------ Data for review ------
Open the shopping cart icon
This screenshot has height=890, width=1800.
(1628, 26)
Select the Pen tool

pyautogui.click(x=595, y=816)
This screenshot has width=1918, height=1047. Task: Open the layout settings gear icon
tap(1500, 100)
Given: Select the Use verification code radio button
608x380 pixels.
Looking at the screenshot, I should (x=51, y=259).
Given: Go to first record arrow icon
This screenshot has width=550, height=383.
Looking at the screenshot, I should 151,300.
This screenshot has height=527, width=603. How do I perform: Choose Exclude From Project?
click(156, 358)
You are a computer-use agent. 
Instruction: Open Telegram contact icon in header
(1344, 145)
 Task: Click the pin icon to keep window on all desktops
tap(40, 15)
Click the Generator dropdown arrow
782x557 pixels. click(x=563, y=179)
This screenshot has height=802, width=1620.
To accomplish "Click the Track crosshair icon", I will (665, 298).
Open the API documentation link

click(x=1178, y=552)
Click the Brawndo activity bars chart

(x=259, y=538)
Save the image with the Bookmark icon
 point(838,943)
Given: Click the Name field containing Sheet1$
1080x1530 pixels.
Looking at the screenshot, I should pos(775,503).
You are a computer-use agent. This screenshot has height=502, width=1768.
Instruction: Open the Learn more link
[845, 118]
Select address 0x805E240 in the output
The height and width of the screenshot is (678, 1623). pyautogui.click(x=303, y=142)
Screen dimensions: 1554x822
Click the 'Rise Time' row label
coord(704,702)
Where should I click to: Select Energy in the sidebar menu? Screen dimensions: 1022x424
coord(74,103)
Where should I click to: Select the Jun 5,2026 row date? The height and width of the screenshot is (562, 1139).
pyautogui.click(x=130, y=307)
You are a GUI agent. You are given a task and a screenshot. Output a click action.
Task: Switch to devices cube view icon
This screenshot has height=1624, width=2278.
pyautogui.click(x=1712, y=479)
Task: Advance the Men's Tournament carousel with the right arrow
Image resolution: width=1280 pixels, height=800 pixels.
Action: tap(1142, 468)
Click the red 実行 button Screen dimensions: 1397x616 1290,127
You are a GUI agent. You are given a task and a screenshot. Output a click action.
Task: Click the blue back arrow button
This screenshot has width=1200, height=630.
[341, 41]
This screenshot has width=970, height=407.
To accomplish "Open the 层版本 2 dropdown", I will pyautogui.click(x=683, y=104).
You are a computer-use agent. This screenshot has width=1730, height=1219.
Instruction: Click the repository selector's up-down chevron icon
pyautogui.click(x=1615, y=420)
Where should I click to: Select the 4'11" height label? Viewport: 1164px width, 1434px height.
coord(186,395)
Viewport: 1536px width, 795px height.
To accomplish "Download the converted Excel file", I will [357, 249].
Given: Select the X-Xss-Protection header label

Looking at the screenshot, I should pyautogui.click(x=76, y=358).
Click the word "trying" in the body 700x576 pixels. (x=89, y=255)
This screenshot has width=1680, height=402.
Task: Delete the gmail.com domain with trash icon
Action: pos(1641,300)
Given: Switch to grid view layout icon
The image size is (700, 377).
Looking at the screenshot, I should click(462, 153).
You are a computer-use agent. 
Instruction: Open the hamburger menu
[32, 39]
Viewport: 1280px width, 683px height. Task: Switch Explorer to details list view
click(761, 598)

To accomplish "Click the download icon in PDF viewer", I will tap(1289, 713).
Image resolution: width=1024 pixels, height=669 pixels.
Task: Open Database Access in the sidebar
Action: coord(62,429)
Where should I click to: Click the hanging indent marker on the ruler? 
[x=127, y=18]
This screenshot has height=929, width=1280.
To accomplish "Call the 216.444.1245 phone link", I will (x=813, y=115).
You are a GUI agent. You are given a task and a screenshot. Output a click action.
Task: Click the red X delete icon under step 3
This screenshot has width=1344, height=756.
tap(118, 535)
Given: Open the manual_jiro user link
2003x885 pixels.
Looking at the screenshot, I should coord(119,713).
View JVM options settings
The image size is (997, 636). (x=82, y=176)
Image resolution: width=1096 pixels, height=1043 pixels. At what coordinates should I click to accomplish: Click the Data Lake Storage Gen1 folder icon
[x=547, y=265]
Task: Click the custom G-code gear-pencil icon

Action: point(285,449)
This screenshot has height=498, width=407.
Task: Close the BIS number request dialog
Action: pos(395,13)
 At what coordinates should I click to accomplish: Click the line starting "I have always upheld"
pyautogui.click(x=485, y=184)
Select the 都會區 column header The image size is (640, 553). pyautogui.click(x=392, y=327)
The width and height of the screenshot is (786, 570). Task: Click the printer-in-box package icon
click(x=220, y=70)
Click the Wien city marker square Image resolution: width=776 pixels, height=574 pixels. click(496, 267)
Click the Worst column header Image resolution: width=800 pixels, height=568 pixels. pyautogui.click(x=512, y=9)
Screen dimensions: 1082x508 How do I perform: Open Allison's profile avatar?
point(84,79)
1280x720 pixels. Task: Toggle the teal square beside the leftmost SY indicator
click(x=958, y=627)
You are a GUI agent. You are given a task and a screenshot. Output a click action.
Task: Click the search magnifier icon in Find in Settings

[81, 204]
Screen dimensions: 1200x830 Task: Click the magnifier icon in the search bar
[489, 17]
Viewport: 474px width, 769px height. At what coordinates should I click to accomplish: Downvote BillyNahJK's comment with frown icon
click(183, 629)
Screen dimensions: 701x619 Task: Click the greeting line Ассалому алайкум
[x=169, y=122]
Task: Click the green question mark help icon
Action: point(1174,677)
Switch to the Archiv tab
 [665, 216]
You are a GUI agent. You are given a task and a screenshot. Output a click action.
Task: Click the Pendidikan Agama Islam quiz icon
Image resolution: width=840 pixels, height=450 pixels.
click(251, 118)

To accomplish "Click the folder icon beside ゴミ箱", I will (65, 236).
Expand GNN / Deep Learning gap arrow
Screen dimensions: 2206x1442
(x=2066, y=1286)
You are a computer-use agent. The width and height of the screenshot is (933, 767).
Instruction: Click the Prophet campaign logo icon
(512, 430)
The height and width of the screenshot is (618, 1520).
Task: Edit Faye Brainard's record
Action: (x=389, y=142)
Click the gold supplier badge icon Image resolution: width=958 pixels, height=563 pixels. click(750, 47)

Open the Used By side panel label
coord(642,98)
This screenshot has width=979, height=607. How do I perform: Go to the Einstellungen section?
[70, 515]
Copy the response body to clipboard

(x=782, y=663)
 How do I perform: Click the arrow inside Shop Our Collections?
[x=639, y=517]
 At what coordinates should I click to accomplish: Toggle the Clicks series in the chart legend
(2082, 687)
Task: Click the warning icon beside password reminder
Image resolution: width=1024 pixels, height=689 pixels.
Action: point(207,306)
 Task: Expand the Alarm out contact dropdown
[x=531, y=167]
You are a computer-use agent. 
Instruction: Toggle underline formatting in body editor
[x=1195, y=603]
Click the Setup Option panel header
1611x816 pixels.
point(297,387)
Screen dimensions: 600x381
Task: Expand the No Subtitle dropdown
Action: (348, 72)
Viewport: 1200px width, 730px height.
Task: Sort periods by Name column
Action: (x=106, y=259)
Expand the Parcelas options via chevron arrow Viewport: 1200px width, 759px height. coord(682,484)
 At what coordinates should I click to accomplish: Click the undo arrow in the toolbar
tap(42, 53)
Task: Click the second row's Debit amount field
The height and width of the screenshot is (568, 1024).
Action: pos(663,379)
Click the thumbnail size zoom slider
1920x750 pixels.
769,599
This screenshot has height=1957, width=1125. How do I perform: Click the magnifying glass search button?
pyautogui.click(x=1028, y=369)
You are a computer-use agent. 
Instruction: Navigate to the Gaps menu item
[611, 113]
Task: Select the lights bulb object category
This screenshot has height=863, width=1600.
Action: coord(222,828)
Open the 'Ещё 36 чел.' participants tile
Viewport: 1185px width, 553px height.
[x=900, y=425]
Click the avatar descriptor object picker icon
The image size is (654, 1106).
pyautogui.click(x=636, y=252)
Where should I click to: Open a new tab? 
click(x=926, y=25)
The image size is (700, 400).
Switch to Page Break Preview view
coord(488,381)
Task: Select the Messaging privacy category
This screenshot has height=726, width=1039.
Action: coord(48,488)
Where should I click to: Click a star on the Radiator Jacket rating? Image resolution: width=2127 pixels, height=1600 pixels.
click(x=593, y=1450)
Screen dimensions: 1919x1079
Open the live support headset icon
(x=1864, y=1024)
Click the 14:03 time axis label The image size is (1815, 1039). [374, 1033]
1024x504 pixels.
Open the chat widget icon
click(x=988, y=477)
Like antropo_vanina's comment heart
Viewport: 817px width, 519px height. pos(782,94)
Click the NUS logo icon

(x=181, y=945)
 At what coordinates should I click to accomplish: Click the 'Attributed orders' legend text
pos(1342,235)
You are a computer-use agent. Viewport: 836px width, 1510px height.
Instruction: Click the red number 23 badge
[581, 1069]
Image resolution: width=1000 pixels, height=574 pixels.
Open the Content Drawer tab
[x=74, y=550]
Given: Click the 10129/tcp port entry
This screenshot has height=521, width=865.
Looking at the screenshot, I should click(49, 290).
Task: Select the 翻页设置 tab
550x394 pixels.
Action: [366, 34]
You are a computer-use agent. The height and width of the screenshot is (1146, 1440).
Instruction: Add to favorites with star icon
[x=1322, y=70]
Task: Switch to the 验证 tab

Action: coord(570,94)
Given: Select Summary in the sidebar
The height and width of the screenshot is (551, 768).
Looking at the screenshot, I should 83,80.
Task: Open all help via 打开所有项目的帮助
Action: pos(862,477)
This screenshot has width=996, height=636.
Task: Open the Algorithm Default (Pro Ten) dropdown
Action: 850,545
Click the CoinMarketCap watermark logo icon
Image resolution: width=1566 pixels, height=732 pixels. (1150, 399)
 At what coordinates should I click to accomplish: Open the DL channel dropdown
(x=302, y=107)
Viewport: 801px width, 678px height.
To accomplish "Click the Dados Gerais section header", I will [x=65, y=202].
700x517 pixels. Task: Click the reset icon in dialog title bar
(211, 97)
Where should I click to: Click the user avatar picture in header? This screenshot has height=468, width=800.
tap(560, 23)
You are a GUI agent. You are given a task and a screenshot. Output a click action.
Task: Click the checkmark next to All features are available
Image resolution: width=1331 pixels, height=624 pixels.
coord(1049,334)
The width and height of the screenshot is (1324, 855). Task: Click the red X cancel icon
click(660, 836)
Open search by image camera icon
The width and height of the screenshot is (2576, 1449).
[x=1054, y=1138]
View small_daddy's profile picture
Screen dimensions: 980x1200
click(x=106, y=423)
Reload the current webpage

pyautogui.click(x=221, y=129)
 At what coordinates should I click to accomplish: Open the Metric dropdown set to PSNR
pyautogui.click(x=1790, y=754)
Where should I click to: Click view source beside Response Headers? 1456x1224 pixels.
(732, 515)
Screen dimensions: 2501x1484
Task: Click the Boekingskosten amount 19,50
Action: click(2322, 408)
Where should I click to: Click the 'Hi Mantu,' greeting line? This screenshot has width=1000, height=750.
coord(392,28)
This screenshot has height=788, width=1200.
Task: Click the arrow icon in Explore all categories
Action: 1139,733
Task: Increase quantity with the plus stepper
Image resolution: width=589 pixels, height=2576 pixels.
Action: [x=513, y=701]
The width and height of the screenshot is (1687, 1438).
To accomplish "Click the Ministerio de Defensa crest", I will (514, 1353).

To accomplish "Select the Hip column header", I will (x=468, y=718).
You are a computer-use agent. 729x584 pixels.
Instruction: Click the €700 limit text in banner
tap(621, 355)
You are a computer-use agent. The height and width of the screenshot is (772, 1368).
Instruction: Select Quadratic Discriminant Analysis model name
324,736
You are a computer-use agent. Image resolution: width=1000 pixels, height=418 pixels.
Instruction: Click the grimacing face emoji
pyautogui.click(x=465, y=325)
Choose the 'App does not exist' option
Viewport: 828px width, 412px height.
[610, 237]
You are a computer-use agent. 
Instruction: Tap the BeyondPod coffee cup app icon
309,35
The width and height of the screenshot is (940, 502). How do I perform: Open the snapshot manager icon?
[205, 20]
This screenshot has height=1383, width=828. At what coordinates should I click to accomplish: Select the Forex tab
------
◆ Work item
If a line of the records holds the word "field", count it; report only the total.

◆ Solution for this exercise
2